**TASK GOAL**
Your copy starts at the line containing "You are a GUI" and ends at the last line below. Copy exactly, without pictures.
#### EXTRACTED INFORMATION ####
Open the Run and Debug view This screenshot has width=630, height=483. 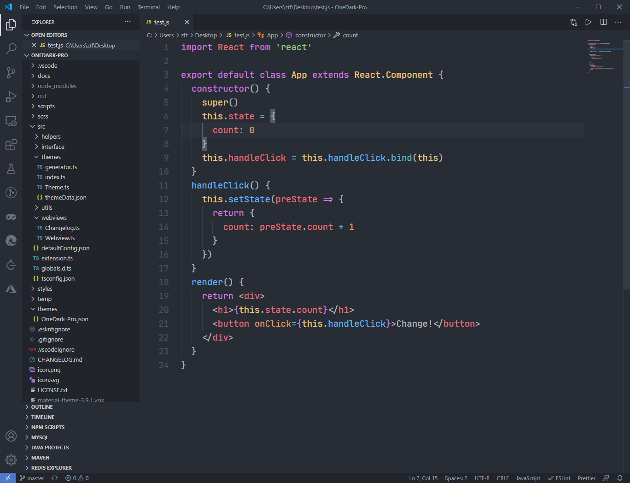click(x=11, y=97)
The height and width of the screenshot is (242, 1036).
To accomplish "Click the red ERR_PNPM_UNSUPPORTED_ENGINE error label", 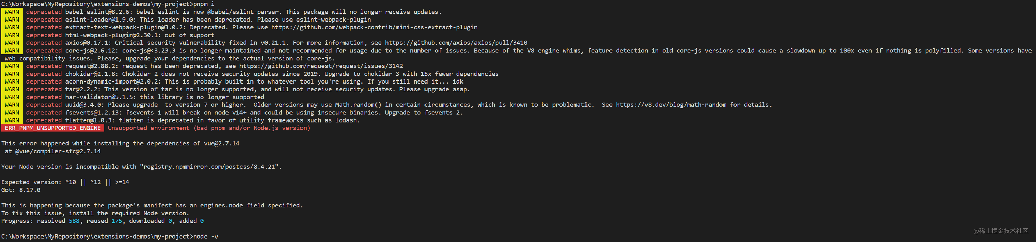I will [53, 128].
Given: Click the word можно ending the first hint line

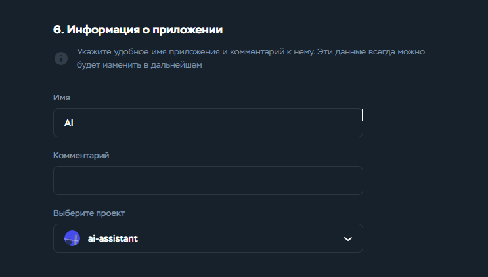Looking at the screenshot, I should tap(411, 51).
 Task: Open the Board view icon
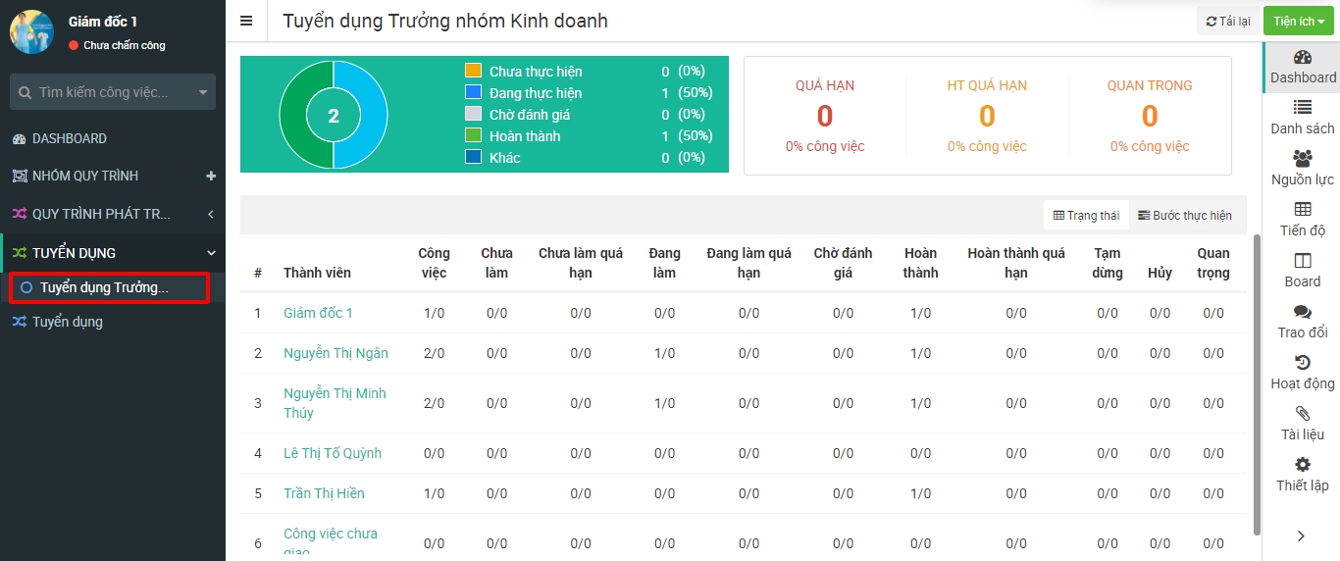(x=1303, y=261)
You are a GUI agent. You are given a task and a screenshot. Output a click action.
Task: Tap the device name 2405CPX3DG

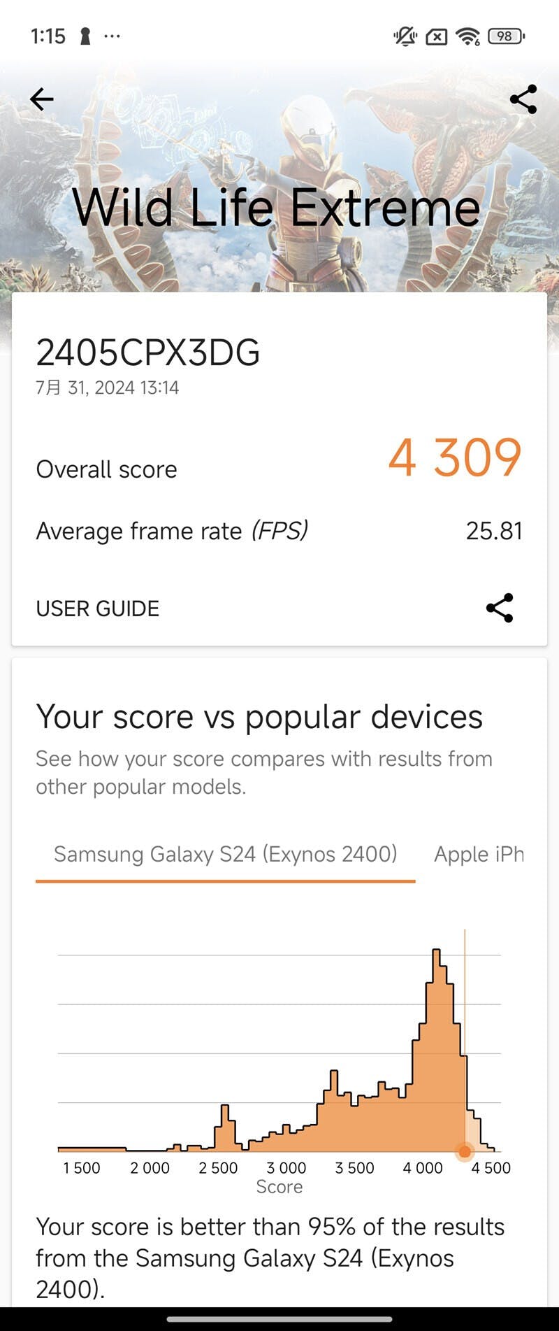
####
**RESULT OF THIS TASK**
You are a GUI agent. You are given a task and a screenshot. Output a click action.
Task: Tap the device name 2405CPX3DG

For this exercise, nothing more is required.